My bias is that we need to be focusing less on changing higher education institutions and more on helping them respond to the demands from the economy. Monkeying with colleges and universities about the basic rules of the road will take a lot of time and may not offer much in the way of results. We ought to urge the states to help community colleges respond to the skill demand in health care, instruction, and the trades, and build public-private partnerships between public colleges and employers in those areas.
But, unfortunately, much of the money coming in is not flexible. Ideally, instead of spending state money on another research university, the money would go toward instruction. But the problem is, the money for construction is a different pot of money than funds for instruction. So if you cancel the plans for the new research university, you won’t gain the money you saved by not building it.
We should be giving money to institutions to maintain and improve programs that work and to fund missions that the market won’t pay for. One idea I have is to create a federal program that gives colleges extra money for educating hard-to-educate kids, such as low-income and non-traditional students, because that is exactly who is going to community colleges.
What is your view of the federal stimulus package as it relates to higher education? Will it help?
At the very least, the bill will create jobs, 3.7 million by the Council of Economic Advisors’ estimate. Now the majority of those jobs are going have significant skill, training, and education requirements. Over half are going to require some form of higher education while others will require significant amounts of work experience and on-the-job training. All of this means that in the coming years we’re going to continue to see a high demand for higher education.
Overall, though, I have to admit I’m disappointed with the bill. While there has been a significant investment in state higher education data systems, it comes up short in terms of connecting the data from higher education and the workforce. I also would put family income and socioeconomic status in all of our higher education databases, so we could watch this process of stratification and at least guilt people out of it. We really need this information, and it's unfortunate that the federal government is not willing to step up. But our center will continue its efforts to fill this gap.
What do you say to people who argue that a postsecondary education is not necessary?

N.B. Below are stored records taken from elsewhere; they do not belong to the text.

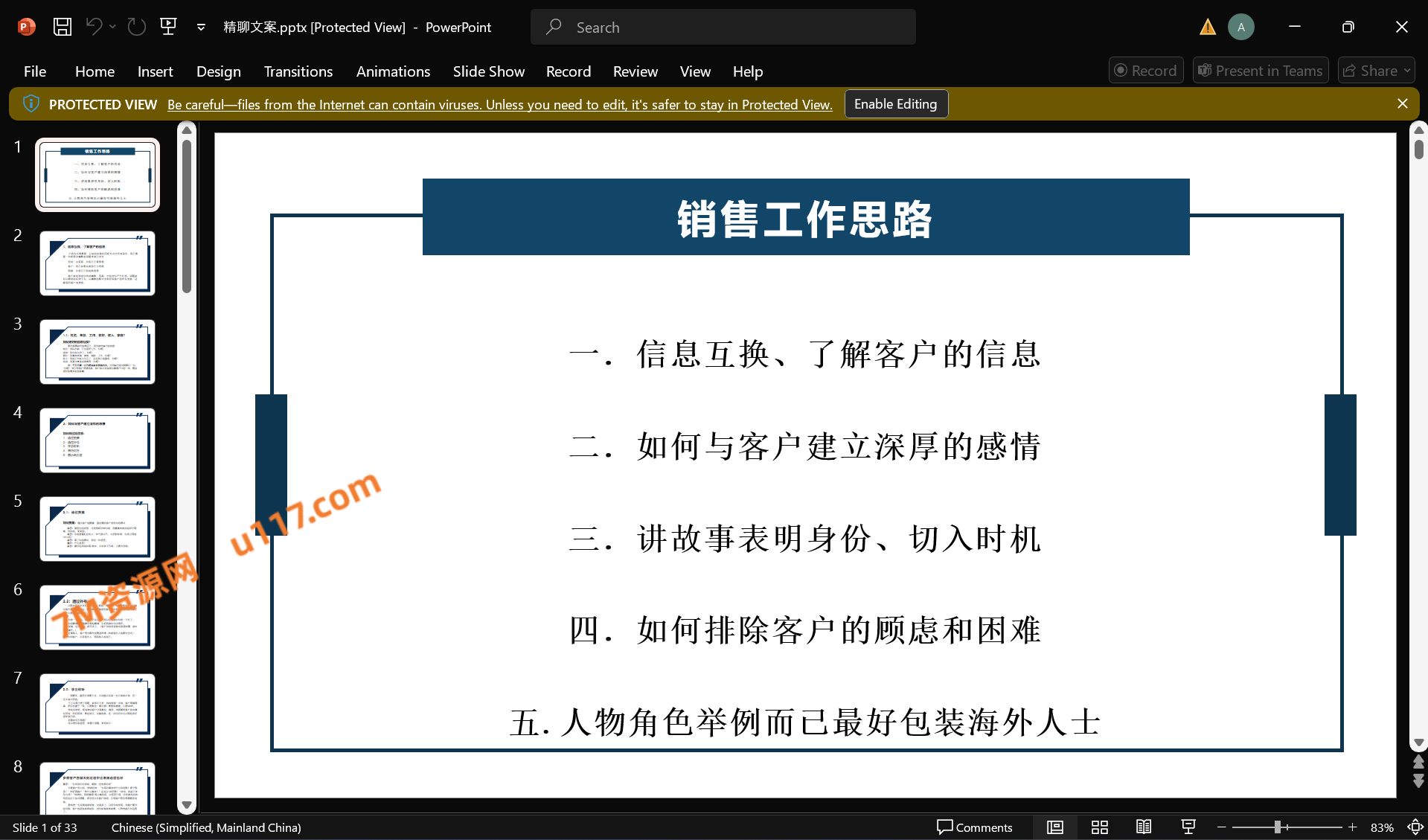The height and width of the screenshot is (840, 1428).
Task: Click the Redo icon in quick access toolbar
Action: coord(136,28)
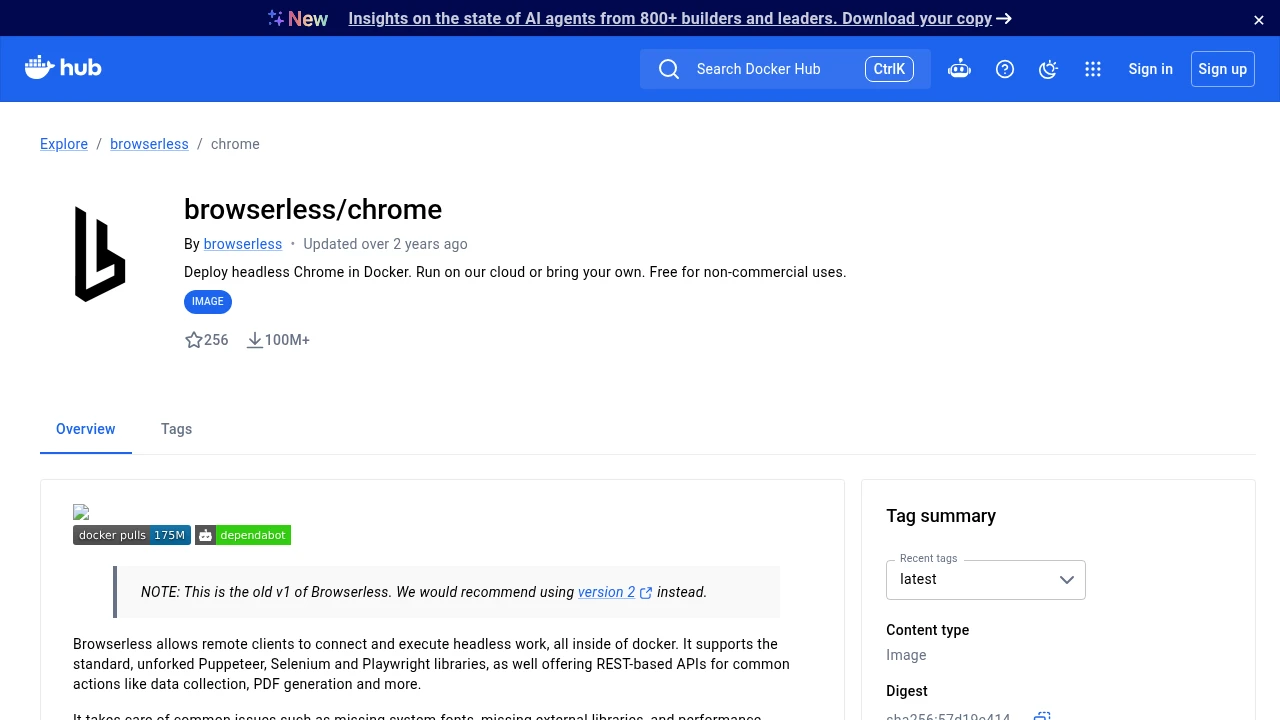
Task: Open the help question mark icon
Action: tap(1005, 69)
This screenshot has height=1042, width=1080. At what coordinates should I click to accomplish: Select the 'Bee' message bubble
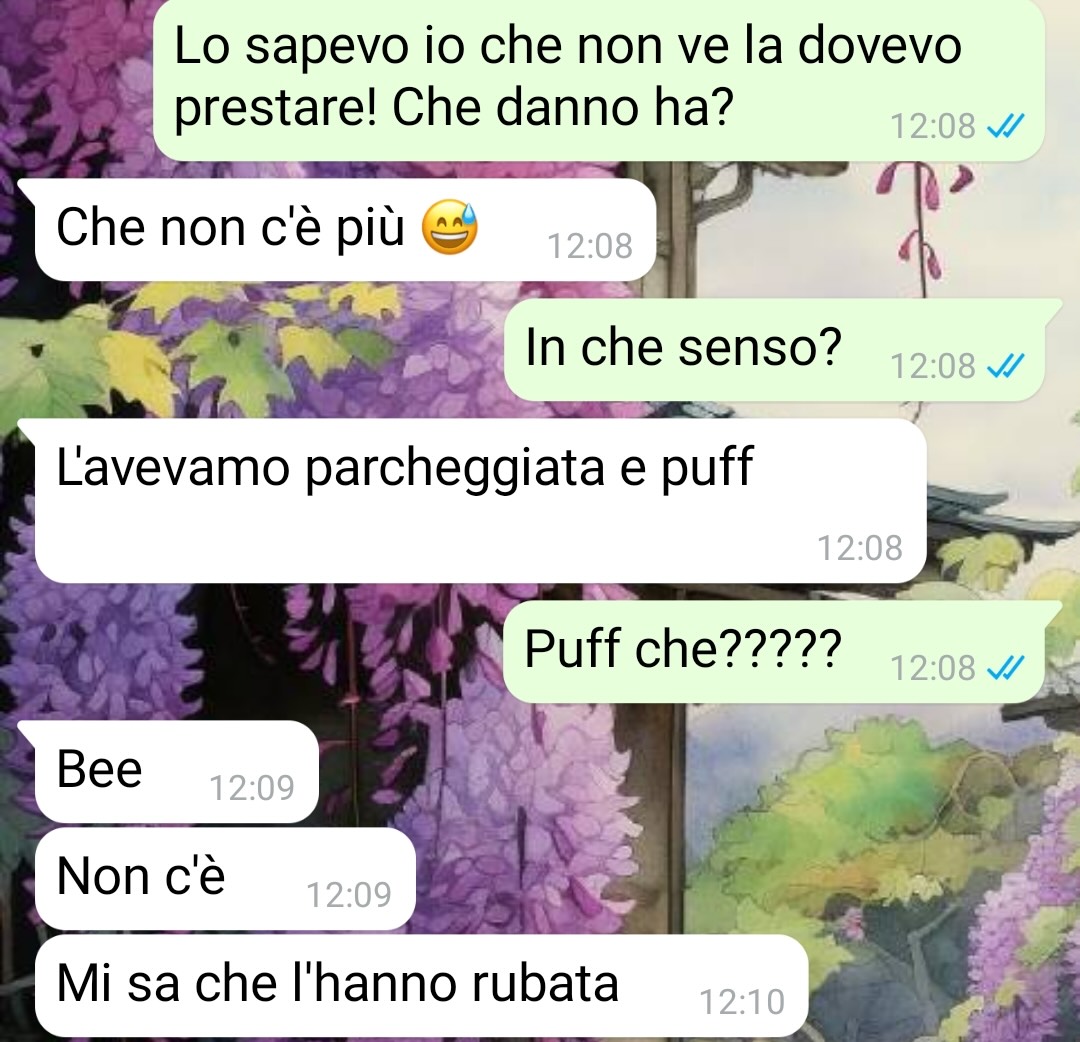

Right now, this is the time to go to school and stay there. We are going to have quantity problems in the workforce coming out of this recession. But to me that’s good news. States and institutions will have to respond. Worker shortages will lead to investments in training. All the stuff we talk about in education that has been undervalued will get funded. Policymakers are going to beat the hell out of the education system and blame them, but in the mean time the necessary investments will be made. Ultimately, they always are.